Quels sont les plus grands défis que devra affronter le monde patronal en 2025 du point de vue des relations de travail?
Au cours des dernières années, les entreprises ont traversé plusieurs crises et transformations importantes. Nous avons connu la pandémie de COVID-19, l’émergence de la normalisation du télétravail, l’explosion des pénuries de main-d’œuvre, une importante inflation et maintenant, une remise en question quant à notre relation économique avec les États-Unis.

(Enregistrements conservés)
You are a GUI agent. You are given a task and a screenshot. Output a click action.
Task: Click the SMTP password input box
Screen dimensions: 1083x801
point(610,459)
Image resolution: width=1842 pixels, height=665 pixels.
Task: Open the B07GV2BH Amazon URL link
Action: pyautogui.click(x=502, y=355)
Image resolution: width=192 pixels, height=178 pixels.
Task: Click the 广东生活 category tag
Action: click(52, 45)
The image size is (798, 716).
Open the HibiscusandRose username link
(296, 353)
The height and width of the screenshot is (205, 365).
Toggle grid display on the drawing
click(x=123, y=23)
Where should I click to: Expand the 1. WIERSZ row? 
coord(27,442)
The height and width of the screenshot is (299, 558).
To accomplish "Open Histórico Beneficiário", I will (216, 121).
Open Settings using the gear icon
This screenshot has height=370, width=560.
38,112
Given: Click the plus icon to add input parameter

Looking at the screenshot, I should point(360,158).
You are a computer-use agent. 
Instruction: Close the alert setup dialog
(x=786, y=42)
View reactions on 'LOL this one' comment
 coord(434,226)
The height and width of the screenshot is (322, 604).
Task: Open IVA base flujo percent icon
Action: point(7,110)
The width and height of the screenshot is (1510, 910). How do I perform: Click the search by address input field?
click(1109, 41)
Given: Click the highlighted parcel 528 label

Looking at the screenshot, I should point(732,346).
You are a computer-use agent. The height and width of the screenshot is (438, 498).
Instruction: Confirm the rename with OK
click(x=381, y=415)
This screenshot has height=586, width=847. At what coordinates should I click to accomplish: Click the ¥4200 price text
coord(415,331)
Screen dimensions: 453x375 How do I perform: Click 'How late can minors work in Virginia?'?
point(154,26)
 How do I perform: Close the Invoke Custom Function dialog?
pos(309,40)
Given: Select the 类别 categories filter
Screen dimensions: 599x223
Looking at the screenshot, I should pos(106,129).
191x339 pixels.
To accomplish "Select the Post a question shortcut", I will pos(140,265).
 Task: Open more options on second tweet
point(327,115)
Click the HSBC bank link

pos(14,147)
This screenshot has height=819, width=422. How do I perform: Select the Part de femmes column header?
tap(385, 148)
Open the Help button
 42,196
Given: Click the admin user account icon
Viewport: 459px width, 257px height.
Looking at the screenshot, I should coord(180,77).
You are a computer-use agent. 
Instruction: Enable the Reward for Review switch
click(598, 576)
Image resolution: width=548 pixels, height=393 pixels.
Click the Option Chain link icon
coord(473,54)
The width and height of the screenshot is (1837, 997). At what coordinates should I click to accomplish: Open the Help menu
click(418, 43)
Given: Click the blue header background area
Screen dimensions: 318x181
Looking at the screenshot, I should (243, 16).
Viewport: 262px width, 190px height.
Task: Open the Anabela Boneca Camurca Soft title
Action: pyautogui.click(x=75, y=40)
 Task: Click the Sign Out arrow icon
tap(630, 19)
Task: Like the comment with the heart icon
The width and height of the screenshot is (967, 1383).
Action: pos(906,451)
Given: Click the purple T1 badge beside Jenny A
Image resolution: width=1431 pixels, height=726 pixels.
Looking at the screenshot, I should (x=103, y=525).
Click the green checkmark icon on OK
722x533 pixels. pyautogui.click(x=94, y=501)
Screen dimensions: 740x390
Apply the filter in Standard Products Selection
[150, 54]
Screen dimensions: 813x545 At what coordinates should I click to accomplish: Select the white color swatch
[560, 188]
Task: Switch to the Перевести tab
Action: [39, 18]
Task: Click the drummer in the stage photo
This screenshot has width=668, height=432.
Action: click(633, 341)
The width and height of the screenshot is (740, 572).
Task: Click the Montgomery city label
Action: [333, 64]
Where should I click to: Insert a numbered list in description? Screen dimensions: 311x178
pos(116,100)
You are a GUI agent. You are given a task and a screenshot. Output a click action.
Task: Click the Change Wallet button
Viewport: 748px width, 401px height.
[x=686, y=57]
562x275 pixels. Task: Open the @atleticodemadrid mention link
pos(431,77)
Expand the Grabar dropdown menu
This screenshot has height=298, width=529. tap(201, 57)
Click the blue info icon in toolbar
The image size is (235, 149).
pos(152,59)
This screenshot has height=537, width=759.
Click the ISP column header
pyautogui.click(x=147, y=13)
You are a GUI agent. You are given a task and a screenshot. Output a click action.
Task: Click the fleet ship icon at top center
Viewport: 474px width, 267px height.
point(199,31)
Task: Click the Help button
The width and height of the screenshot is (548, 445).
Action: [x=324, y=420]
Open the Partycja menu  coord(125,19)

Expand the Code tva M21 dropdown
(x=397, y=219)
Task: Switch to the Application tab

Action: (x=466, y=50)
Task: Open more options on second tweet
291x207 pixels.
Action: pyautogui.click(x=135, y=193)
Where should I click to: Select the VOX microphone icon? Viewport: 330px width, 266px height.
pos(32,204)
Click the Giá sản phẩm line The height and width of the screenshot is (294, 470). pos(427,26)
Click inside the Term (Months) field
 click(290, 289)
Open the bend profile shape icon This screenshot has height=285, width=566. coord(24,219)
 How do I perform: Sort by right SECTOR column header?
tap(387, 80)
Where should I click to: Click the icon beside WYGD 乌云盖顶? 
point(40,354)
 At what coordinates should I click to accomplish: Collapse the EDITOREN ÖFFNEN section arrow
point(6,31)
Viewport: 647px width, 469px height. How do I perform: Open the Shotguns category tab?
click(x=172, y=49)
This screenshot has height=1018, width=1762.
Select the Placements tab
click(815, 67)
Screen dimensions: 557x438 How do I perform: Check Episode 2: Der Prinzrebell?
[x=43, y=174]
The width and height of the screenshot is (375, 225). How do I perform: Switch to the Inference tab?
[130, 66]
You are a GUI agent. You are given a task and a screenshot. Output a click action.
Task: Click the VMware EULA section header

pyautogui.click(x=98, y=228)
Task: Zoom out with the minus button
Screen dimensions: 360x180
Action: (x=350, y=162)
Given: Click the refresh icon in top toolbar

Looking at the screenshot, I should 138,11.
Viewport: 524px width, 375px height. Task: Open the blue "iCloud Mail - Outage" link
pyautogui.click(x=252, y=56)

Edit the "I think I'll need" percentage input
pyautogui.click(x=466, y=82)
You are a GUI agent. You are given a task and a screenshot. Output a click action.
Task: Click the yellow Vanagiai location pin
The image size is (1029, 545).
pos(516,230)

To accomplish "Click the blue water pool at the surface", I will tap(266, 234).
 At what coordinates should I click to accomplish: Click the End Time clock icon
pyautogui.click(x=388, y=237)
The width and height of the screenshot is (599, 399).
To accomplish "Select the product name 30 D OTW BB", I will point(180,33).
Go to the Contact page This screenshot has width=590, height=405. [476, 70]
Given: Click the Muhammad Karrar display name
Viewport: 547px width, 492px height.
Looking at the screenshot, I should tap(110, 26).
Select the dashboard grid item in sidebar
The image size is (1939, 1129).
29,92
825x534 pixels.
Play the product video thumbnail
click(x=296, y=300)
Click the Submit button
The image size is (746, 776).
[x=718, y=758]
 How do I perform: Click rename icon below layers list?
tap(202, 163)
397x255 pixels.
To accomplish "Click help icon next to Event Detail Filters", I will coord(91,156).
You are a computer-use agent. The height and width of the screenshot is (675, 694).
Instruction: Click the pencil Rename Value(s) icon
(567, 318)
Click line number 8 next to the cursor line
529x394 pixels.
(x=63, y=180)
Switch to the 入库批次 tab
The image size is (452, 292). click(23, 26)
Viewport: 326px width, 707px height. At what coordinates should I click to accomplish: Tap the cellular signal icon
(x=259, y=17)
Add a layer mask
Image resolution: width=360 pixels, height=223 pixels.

● CONSIGNE
Recopiez fidèlement le passage du texte sur les relations de travail, en commençant à « Quels sont les » et en terminant à « avec les États-Unis. ». Les entrées forment un matériel à part, distinct du texte.

● RÉSULTAT DE L'EXERCICE
Quels sont les plus grands défis que devra affronter le monde patronal en 2025 du point de vue des relations de travail?
Au cours des dernières années, les entreprises ont traversé plusieurs crises et transformations importantes. Nous avons connu la pandémie de COVID-19, l’émergence de la normalisation du télétravail, l’explosion des pénuries de main-d’œuvre, une importante inflation et maintenant, une remise en question quant à notre relation économique avec les États-Unis.